*Written instruction*.
Please write out, word for word, the entries from the first line through the line containing "Open the Favoritos", including that line.

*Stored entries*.
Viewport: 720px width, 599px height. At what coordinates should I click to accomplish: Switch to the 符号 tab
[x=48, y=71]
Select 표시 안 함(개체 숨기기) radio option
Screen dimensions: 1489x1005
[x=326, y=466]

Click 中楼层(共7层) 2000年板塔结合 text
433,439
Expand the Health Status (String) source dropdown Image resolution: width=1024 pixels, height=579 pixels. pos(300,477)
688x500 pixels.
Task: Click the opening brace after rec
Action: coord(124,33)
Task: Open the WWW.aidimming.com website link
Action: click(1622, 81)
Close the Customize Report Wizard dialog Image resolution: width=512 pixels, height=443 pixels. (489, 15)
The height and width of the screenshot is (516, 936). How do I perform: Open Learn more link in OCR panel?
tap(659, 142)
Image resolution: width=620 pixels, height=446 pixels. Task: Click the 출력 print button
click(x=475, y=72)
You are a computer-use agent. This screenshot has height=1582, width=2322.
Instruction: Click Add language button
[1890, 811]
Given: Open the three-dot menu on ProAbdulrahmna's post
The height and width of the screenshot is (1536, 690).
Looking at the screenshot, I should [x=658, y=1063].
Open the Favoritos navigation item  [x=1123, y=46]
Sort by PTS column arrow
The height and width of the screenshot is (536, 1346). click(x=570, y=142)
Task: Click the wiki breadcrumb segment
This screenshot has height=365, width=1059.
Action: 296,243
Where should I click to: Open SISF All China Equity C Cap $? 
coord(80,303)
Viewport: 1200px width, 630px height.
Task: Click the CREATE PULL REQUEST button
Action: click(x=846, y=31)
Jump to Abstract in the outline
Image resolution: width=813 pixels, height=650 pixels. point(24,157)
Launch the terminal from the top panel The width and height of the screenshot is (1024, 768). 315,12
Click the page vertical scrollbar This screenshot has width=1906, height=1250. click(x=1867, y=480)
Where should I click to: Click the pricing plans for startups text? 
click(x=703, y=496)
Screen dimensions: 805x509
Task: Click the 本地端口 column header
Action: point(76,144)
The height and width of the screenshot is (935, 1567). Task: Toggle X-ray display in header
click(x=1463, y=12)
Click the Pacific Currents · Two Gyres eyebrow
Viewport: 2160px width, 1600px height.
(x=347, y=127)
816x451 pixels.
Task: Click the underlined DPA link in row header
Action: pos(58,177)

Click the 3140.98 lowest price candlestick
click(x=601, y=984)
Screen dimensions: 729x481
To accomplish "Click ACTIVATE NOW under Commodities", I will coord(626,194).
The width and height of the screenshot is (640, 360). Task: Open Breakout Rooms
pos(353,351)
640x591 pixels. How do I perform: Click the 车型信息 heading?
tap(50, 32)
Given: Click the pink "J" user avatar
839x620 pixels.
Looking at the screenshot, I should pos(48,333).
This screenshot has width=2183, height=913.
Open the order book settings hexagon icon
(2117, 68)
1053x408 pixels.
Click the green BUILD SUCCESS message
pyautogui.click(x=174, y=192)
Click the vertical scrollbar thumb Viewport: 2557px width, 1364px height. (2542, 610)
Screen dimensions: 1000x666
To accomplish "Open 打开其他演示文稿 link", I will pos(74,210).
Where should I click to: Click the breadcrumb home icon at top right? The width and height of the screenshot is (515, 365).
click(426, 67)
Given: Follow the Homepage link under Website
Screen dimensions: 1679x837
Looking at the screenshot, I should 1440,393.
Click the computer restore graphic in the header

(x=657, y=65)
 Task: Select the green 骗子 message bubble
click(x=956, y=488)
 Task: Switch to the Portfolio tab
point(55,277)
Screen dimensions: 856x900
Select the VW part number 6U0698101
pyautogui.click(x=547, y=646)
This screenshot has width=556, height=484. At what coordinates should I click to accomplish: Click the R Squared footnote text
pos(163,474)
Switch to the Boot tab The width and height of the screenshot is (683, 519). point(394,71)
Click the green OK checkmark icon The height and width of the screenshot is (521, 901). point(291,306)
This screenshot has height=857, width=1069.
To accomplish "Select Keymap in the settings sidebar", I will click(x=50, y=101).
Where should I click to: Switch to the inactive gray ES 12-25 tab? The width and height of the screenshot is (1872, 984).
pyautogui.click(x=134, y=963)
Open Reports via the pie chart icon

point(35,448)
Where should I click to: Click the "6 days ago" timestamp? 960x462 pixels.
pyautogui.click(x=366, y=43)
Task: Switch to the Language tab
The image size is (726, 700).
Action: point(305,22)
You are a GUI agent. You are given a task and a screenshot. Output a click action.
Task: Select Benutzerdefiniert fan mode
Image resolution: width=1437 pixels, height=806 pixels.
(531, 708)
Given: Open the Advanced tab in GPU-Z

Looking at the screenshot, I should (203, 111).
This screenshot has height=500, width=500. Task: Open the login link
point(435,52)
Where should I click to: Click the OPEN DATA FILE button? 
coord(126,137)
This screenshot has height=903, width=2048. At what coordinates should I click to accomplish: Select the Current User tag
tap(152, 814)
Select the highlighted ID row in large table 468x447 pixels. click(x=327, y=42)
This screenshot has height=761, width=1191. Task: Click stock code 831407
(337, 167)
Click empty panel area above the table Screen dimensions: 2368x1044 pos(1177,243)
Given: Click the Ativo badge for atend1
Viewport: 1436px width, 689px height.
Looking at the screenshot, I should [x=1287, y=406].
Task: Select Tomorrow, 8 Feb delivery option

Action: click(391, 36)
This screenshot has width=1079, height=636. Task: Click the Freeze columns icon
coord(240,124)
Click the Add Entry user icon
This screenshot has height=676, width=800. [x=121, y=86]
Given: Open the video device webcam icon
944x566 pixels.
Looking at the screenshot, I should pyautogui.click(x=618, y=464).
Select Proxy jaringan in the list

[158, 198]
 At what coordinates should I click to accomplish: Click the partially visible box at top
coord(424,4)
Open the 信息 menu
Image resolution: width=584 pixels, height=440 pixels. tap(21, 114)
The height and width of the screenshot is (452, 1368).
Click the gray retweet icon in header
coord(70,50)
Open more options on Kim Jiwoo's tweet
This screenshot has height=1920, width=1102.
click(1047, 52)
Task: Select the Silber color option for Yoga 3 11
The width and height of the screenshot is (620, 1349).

*Output for this exercise*.
Viewport: 720px width, 599px height. At what coordinates should I click to accomplish: Switch to the 符号 tab
[x=48, y=71]
Select 표시 안 함(개체 숨기기) radio option
Screen dimensions: 1489x1005
[x=326, y=466]

Click 中楼层(共7层) 2000年板塔结合 text
433,439
Expand the Health Status (String) source dropdown Image resolution: width=1024 pixels, height=579 pixels. pos(300,477)
688x500 pixels.
Task: Click the opening brace after rec
Action: coord(124,33)
Task: Open the WWW.aidimming.com website link
Action: click(1622, 81)
Close the Customize Report Wizard dialog Image resolution: width=512 pixels, height=443 pixels. (489, 15)
The height and width of the screenshot is (516, 936). How do I perform: Open Learn more link in OCR panel?
tap(659, 142)
Image resolution: width=620 pixels, height=446 pixels. Task: Click the 출력 print button
click(x=475, y=72)
You are a computer-use agent. This screenshot has height=1582, width=2322.
Instruction: Click Add language button
[1890, 811]
Given: Open the three-dot menu on ProAbdulrahmna's post
The height and width of the screenshot is (1536, 690).
Looking at the screenshot, I should [x=658, y=1063].
Open the Favoritos navigation item  [x=1123, y=46]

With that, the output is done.